What you have to do:
Go over the data and keep only the lines that include "size".

Excerpted data:
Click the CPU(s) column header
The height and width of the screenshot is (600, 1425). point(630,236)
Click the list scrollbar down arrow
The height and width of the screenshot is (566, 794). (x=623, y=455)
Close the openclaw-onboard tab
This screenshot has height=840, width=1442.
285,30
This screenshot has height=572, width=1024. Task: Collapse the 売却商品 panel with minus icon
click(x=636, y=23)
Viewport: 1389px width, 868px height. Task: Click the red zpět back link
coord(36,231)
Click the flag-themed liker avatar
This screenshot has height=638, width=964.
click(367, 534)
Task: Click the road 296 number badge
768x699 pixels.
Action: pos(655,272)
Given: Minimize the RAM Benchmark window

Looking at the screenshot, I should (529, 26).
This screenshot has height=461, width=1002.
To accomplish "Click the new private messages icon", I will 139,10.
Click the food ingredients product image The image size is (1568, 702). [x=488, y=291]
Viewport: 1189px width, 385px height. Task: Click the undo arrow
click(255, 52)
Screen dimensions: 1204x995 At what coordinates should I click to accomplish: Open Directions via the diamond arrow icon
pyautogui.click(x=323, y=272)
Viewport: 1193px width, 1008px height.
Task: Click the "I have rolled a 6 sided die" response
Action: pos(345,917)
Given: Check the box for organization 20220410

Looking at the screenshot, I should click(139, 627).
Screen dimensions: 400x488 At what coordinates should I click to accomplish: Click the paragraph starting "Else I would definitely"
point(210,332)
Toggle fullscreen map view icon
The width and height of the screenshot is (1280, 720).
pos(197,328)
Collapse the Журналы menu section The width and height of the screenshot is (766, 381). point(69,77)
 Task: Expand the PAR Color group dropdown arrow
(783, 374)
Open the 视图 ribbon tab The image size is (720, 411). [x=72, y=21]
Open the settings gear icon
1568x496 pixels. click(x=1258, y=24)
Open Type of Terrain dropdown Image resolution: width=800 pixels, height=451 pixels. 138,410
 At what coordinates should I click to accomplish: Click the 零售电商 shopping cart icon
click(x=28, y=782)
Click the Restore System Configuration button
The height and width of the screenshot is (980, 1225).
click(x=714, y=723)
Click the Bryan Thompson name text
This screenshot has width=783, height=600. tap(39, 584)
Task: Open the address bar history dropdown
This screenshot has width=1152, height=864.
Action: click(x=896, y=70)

Exercise result:
Click the food ingredients product image The image size is (1568, 702). [x=488, y=291]
Open the 视图 ribbon tab The image size is (720, 411). [x=72, y=21]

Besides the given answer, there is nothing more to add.